In the review of Zambian music recordings, which instrument does Mufrika Edward play to accompany his singing?

**Text excerpt:**
********

The third disc, "Kangombio Silimba Jazz," is a paean to the dying traditional music of Zambia. As Baird points out, young people are abandoning thumb pianos and xylophones in favor of computer beats and most wouldn't be caught dead learning about their ancestral music. The only performers he found were aged exponents and some of them no longer owned an instrument, making them former performers. After driving into the bush to meet a 70-year-old performer he found he had loaned his instrument to a friend who had probably sold it for drink. Another was located (a souvenir of the owner's grandfather) and borrowed for the recording. This disc moves gradually to larger ensembles with homemade instruments and ends with a punch in the form of Ulengo Jazz Band, a party band you'd like to have at your next event.
The fourth disc is "Drums, Voices and Sticks," as Baird says "no compromises, this is hardcore, the real Barotse thing." Five different cultural groups take turns singing and dancing and blowing whistles. Again we must commend Baird for his dedication and devotion to the music of his homeland, Zambia. These recently published sets of music will become reference points for future scholars of traditional music and they stand out as examples of carefully curated and beautifully presented music, covering a whole country and its varied forms.

ZAM GROOVE MUSIC FROM ZAMBIA (Sharp Wood Productions SWP063)

Drummer Michael Baird was born in Lusaka, Zambia when it was called Northern Rhodesia. He returns regularly to set foot on his native soil and to record traditional music which is still heard in the bush in this largely rural country. No one alive is as devoted to the folk music of Africa that I know of. Baird has diligently reissued the work of pioneer South African producer Hugh Tracey in greatly augmented CDs and LPs from Sharp Wood Productions and continues to produce breathtaking albums of music that is being left behind in the rush to modernity by countries anxious to get on with assimilating the constructs of Western sillivization. This short but sweet seven track LP (also available on bandcamp for download) is a very choice selection of the best music you could hope to find there today. There are two trance cuts from Crispin Mutanuka, master of the Leya xylophone, with percussion and voice. Then two wonderful songs from Mufrika Edward who accompanies his singing on the kalimba (thumb piano, or lamellophone), including the lovely "Titwe," which is easy to put on repeat. The B side contains three examples of Barotse guitar style from Lipa Band and Libala Band. These songs, with percussion on a tapped glass bottle, recall the early 50s recordings of Hugh Tracey. The vinyl is bargain priced if you prefer tangibles. This album also serves as a highly condensed sampler from two new CD and booklet packages.

LUANGWA TO LIVINGSTONE (Sharp Wood Productions SWP053)

********

**Extracted records:**
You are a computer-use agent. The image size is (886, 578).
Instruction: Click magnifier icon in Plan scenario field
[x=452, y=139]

********

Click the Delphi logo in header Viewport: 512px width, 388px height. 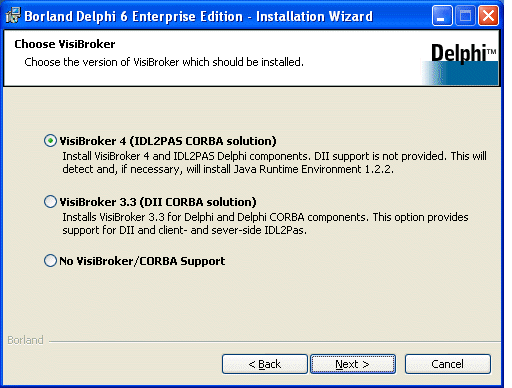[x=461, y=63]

********

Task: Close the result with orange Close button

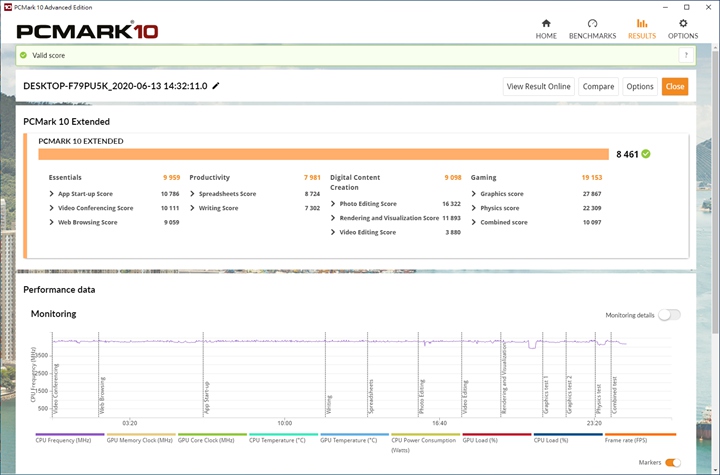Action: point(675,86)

********

**Worked solution:** The kalimba, a thumb piano or lamellophone.